A more advanced approach would be to be to implement BUJ-aware jitter analysis algorithms.  These would involve an additional step in jitter analysis after separation of DDJ and PJ to separate NP-BUJ from RJ as shown in Figure 5. A key advantage is that this will work in every scenario since no control over the aggressor is necessary and non-linear TX does not present a problem.  Further, unbound crosstalk components would be correctly recognized as unbound. The downside to this approach is some pessimism remains in the result.

 

 

Fig 5: BUJ-Aware jitter analysis and the resulting jitter decomposition map.

 

To test the ability of a jitter analysis algorithm to accurately separate BUJ from other random jitter sources, we repeated the test shown in Figure 4, but with the addition of the results from an equivalent-time sampling oscilloscope using a BUJ-aware jitter analysis algorithm. The result indicated by the dashed line in figure 6 still shows some pessimism compared to the BERT. Results with a real-time oscilloscope were slightly more pessimistic. That said reported TJ error accuracy is dramatically improved, making it possible to trust oscilloscope TJ measurements even in designs where you suspect crosstalk may be a source of jitter and noise related errors.  

 

 

 

Figure 6: BUJ-aware jitter analysis (dashed line) algorithm shows greatly improved accuracy on a DUT with large crosstalk.

Summary

As data rates continue to increase, jitter has become a significant percentage of the signaling interval, making it increasingly important for designers to fully understand the types and sources of jitter in their designs.  Since most high-speed serial design now involve multiple lanes, crosstalk is a nearly unavoidable consequence that must be factored into the jitter budget.  

But to date, measuring the effects of crosstalk-induced jitter, or bounded uncorrelated jitter has been notoriously difficult using jitter separation techniques.  Because BUJ has not been accounted for in the jitter algorithms it has been lumped with RJ leading to pessimistic total jitter results compared to the result obtained from a BER tester. 

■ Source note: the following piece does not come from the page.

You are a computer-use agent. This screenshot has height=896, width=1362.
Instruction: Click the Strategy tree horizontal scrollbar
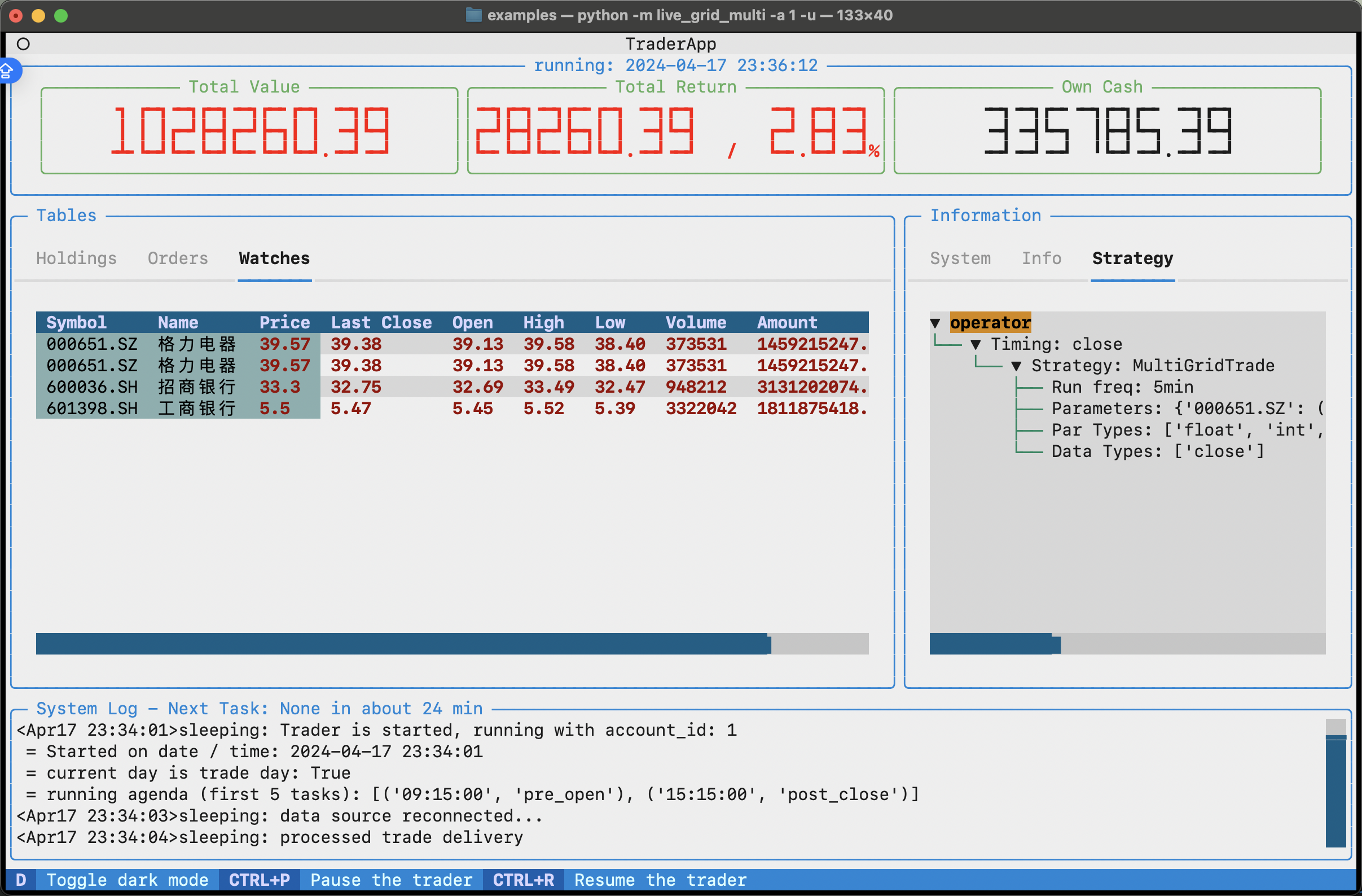995,644
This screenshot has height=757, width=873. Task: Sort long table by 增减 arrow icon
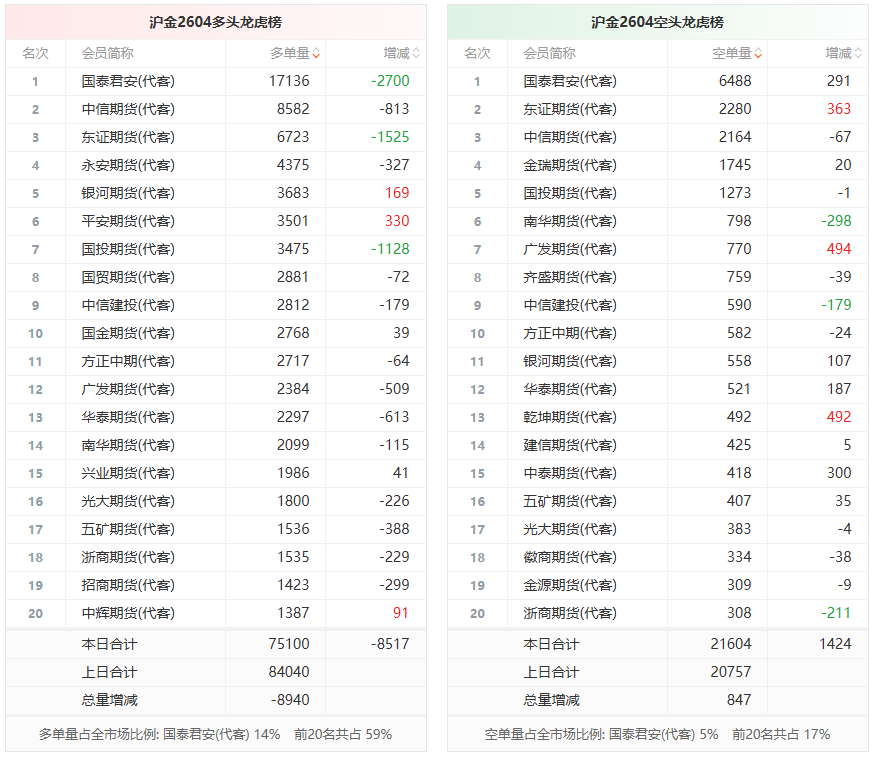pos(416,53)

In recognition of this growing problem, particularly for data rates above 10 Gb/s, the jitter model is expanding to include BUJ with the addition of BUJ-aware algorithms. In tests involving a large amount of crosstalk, the new models have proven effective at delivering TJ results on real-time and equivalent-time sampling oscilloscopes consistent with those from a BERT.  It also allows for a more thorough analysis of jitter problems in a design, including jitter induced by crosstalk.

About the author:

Chris Loberg is a Senior Technical Marketing Manager at Tektronix responsible for Oscilloscopes in the Americas Region. Chris has held various positions with Tektronix during his 13 years with the company, including Marketing Manager for Tektronix' Optical Business Unit. His extensive background in technology marketing includes positions with Grass Valley Group and IBM. He holds an MBA in Marketing from San Jose State University.